Imprisonment has always been a technical project. The transition from public executions was a technical mutation. The replacement of chain-gangs by the police-carriage was symbolic of this. The chain-gang was a public spectacle, a traveling fair of crime linked to the tradition of public execution. A kind of mobile panopticon replaced the chain-gang. The panoptic carriage did not last long, but it shows the way in which penal detention centered on reform replaced public execution.

Prison is strangely denounced as a great failure of penal justice. Prisons do not follow a chronology of establishment—a recognition of failure and then reform. In fact the critique of prisons appeared early. It took various forms: one) Prisons do not diminish the crime rate; two) Detention causes recidivism three) Prison produces delinquents by its constraints and very environment; four) Prison encourages delinquents to associate and plot future crimes; five) Prison conditions and condemns freed inmates to future recidivism and later surveillance; six) Prisons produce delinquency by making the prisoner's family destitute.

Critics always argued that prison is not corrective enough, or that, in correcting, it loses its power of punishment. The answer is always the reactivation of penitentiary techniques. The recent (1972–4) prison riots in France have been blamed on the failure of the 1945 reforms. In fact, the key features of these reforms were unchanged for 150 years. They have seven universal maxims: one) detention must transform the individual's behavior; two) convicts must be isolated and distributed according to offense, age and stage of transformation; three) penalties should be tailored to the individual; four) work is an essential part of the transformation and socialization of convicts; five) the education of prisoners is necessary for them, and for society; six) the prison regime must be partly supervised by specialized staff; seven) imprisonment must be followed by supervision and assistance until the prisoner is rehabilitated.
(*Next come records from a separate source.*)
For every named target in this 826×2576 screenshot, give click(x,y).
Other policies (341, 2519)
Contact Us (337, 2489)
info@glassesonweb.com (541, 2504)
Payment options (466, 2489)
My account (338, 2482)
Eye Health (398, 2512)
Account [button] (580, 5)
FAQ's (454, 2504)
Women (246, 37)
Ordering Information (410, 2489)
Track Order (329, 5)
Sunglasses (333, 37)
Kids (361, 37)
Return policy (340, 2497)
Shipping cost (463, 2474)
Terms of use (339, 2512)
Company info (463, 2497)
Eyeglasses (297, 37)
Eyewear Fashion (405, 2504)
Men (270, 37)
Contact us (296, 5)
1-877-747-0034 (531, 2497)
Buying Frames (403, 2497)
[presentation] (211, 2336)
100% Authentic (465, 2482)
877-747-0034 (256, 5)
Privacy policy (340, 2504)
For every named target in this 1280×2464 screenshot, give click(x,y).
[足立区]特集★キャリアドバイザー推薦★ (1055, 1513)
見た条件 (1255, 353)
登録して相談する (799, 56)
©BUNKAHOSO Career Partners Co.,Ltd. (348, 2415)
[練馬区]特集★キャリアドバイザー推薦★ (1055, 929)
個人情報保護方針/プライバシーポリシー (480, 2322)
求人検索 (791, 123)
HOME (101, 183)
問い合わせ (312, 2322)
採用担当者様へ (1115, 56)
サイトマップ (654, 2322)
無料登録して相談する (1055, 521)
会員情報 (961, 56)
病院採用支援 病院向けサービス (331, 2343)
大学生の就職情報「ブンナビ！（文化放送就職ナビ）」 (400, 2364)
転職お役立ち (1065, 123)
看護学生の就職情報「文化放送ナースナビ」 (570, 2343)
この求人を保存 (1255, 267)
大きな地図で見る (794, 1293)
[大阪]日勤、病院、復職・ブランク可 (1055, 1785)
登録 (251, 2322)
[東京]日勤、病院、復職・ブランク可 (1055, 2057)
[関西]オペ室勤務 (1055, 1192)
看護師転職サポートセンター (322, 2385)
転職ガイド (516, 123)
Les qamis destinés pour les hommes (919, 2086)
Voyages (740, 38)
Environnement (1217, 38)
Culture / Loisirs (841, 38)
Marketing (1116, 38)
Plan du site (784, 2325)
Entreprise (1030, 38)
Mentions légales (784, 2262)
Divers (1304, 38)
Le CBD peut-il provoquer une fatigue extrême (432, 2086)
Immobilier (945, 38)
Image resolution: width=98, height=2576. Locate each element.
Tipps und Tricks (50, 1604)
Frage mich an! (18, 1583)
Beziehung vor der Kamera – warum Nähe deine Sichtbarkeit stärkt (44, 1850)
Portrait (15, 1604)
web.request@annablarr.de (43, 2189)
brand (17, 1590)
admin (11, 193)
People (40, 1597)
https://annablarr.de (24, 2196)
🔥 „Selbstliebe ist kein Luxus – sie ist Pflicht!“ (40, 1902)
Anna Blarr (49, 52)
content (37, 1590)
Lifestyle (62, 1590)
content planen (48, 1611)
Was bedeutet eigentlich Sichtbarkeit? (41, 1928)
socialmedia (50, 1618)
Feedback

The same fundamental principles are repeated age after age. We should not think of the prison, its failure and reform as three stages, but rather as a system imposed on the juridical deprivation of liberty. The system comprises the discipline of prison, increasing objectivity, the reintroduction of criminality and the repetition of reform. This is the carceral system. Failure is an essential part of the prison. The prison has survived for so long because the carceral system is deep-rooted and fulfills particular functions.

If prison is intended to reduce offenses, then it fails as an institution of repression. Perhaps we should ask what function failure serves. We should see the prison as distinguishing offenses rather than eliminating them. It provides illegalities with a certain economy. The general schema of late eighteenth century reform is related to a struggle against illegalities. The whole equilibrium of illegalities was disturbed. At the turn of the nineteenth century, the danger of new popular illegalities arose. This was divided into three processes: one) the development of a political dimension to popular illegality; two) the development of peasant illegality against a new regime of landed property; and three) criminality became more specialized. Diverse illegal practices came together to form a new threat.

Popular illegalities had three means of diffusion: one) their insertion into the general political outlook; two) the articulation of social struggles; three) the communication between different forms and levels of offenses. Although this was not fully developed, it bred fear of a criminal underclass among the administrators of society. This led to a certain polarization or class asymmetry, as the criminal class became identified with the lower orders.